En la década de los 70, se levantó un faro para evitar los frecuentes naufragios que se daban en la zona y, tras él, llegaron los primeros visitantes que venían en carretas desde la lejana ciudad de San Carlos, traqueteando a través de las huellas de la que hoy es la ruta Agr. Eugenio Saiz Martínez.
Primero por afición, y luego con método, Manuele comenzó por armar una línea de tiempo-como se le llama hoy a las cronologías- marcando la evolución a través de las décadas. Hasta llegar a lo que es hoy un centro internacional donde, además de los residentes habituales, llegan en verano familias de distintas partes del mundo. Y entonces se produce el milagro de que todos, habituales y recién llegados, bajan sus revoluciones y pasan a vivir tranquilos, sin tiempo y con poco reloj. Una mano anónima, hace años, escribió un letrero que fue aceptado por todos: “aquí solo corre el viento”.
De la línea de tiempo, al mejor estilo de un “centro de interpretación”, pasó al convencimiento de que José Ignacio tiene una suerte de identidad propia que es necesario preservar.

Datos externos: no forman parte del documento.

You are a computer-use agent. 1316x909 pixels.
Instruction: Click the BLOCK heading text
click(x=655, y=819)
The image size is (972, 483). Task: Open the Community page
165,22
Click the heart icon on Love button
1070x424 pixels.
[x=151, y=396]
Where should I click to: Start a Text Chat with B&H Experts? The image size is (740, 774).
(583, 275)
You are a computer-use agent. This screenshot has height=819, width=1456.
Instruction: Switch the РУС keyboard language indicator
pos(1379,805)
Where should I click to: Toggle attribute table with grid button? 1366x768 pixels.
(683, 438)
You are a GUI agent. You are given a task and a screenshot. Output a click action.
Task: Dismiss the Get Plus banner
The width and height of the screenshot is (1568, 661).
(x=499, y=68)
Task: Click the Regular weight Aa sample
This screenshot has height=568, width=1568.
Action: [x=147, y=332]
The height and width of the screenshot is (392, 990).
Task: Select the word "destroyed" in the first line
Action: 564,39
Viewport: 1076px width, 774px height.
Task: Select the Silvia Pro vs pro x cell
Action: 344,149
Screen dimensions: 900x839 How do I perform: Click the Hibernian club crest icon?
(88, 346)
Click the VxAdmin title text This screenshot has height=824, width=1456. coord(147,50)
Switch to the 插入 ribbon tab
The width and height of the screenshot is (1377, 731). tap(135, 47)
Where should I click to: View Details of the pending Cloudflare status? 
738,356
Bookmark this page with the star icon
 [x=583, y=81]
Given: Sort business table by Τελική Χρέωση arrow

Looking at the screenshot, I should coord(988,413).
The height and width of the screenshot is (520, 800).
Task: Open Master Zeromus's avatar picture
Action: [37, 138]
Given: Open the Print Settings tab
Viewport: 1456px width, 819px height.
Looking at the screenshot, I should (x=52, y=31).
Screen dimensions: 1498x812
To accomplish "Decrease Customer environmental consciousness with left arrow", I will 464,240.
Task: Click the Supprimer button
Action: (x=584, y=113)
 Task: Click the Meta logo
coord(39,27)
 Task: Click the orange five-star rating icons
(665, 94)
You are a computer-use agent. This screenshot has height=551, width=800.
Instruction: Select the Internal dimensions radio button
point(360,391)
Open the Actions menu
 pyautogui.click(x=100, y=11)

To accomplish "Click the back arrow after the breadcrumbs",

Porque en estos tiempos las localidades cambian muy rápidamente, y el progreso presenta una doble cara: la del crecimiento, pero también la de la despersonalización. Todo se vuelve amorfo y pierde identidad, por lo que resulta importante “crear conciencia” entre la gente.
Para ello, hay que empezar por valorar el pasado, ser consciente y estar orgulloso de los orígenes, de ahí la línea de tiempo. Pero también hay que seguir por el cuidado del presente y la apuesta por un futuro que no traicione el desarrollo ni le haga perder identidad.
El local del museo es pequeño y tiene las paredes cubiertas de esquemas, infos y fotografías. La idea inicial de un entorno “vivo”, es decir, de contacto con la gente, lleva a que cada uno pueda compartir sus propios recuerdos a través de las épocas.
El aporte de la comunidad
La primera aclaración de Manuele fue que “el funcionamiento del MIM es posible gracias al aporte de personas y empresas amigas de José Ignacio” y que la finalidad es que la gente sea parte de la conservación y de la memoria colectiva del lugar.
El centro se nutre con el llamado a los residentes que tengan o puedan tener en sus casas algún objeto, documento o foto que haga relación con la historia, invitando a acercarlo para su digitalización y archivo. De esta manera, se lo conservará y se le devolverá al propietario, junto con un diploma que acredite su colaboración.
Como la memoria se nutre de las vivencias, también se invita a concurrir a quienes tengan alguna historia o anécdota interesante, que se grabará y pasara a ser parte del acervo audiovisual. Lo mismo que las fotografías de paisajes, y aún las familiares, que pasarán a formar parte de álbumes o proyecciones audiovisuales.
Porque, y esta es otra de las pautas del proyecto: el museo aspira a convertirse en un centro cultural donde puedan realizarse exposiciones de arte, presentaciones de libros, conferencias, películas y hasta cursos. Y también de valoración del entorno, como de la historia del faro, la vida de los pescadores, de la flora y de la fauna de la cercana laguna de José Ignacio, etc.
Como todo emprendimiento, llegará tan lejos como lo acompañe y lo haga posible el apoyo de la gente.